━━━ READING TEXT ━━━
Surgical Body Contouring
"I select only those surgeries that have a greater than 90% likelihood of a positive outcome. Period." — Dr. Bart Rademaker
Tummy Tucks (abdominoplasty) A thin incision, from one hipbone to the other and largely hidden in the bikini line, allows Dr. Rademaker to gently lift the skin and fat from the muscle while leaving the belly button in its place. If the abdominal muscle is weak, as it often is, it’s tightened with sutures. While you’re prone the flap is pulled down into place and the excess skin and fat are cut away. Then you’re placed in a semi-sitting position to allow as much skin as possible to be removed before muscle and skin are sewn. Many patients request liposuction along with a tummy tuck. Usually, when it’s necessary, liposuction is safe. Just bear in mind that abdominoplasty can be a relatively long procedure so make sure you discuss your circumstances with Dr. Rademaker. That way you’ll know what to expect.
Thigh Lifts are done in one of two ways. If the skin is relatively tight, an incision in the crease of the groin will allow liposuction access. Alternatively, if there is a lot of loose skin, Dr. Rademaker will make a vertical incision along the thigh to above the knee, avoiding the muscle. He cuts away the fat and excess skin and closes up.
Buttock Lifts are more popular than ever. Although there are a couple of techniques in play, Dr. Rademaker will only perform fat grafts and, increasingly, grafts with stem cell-infused fat for the best and longest lasting results. The butt is a large, dynamic area with a muscle that is very sensitive to pressure changes. Transferring your own soft adipose tissue works well, adding padding and lift in a relatively easy and safe way. While using fat alone will yield wonderful results, stem cell-enriched fat makes the graft last longer.
After careful study, Dr. Rademaker does not recommend implants or the surgical removal of tissue.
━━━ GIVEN ENTRIES ━━━
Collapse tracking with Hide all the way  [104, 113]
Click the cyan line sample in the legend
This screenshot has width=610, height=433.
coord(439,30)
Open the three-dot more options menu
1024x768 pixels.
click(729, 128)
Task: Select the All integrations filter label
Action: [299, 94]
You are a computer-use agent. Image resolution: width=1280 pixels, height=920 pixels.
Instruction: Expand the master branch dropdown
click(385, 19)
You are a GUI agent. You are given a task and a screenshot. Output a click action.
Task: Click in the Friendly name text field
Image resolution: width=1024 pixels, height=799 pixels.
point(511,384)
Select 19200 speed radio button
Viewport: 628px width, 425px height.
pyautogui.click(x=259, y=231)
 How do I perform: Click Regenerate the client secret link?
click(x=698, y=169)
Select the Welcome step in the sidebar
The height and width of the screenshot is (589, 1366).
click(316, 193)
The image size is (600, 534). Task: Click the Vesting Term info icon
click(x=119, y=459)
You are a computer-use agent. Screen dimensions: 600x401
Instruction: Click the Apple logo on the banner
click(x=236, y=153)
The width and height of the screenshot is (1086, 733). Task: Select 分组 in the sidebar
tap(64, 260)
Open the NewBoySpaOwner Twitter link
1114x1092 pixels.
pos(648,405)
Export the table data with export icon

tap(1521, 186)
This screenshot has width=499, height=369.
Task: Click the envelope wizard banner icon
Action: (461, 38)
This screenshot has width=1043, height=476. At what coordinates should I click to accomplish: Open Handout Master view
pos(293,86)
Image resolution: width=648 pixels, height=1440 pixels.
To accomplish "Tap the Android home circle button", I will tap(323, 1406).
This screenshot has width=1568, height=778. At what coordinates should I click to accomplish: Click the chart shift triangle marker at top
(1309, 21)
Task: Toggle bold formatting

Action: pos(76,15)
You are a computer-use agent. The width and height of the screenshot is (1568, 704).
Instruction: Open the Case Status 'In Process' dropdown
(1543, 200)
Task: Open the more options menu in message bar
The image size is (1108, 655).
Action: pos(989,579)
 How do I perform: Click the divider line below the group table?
━━━
**DIRECTIONS:**
(a) From the text on surgical body contouring, reproduce the part that opens with the words containing "Thigh Lifts are" and closes with "graft last longer.". Copy it word for word.
(b) Answer these questions from the text on surgical body contouring:
(i) In a tummy tuck, where is the incision largely hidden?
(ii) In a thigh lift for a lot of loose skin, how far down the thigh does the vertical incision go?
(iii) What does stem cell-enriched fat do for a buttock graft?

**WRITTEN ANSWERS:**
(a)
Thigh Lifts are done in one of two ways. If the skin is relatively tight, an incision in the crease of the groin will allow liposuction access. Alternatively, if there is a lot of loose skin, Dr. Rademaker will make a vertical incision along the thigh to above the knee, avoiding the muscle. He cuts away the fat and excess skin and closes up.
Buttock Lifts are more popular than ever. Although there are a couple of techniques in play, Dr. Rademaker will only perform fat grafts and, increasingly, grafts with stem cell-infused fat for the best and longest lasting results. The butt is a large, dynamic area with a muscle that is very sensitive to pressure changes. Transferring your own soft adipose tissue works well, adding padding and lift in a relatively easy and safe way. While using fat alone will yield wonderful results, stem cell-enriched fat makes the graft last longer.

(b)
(i) In the bikini line.
(ii) To above the knee.
(iii) It makes the graft last longer.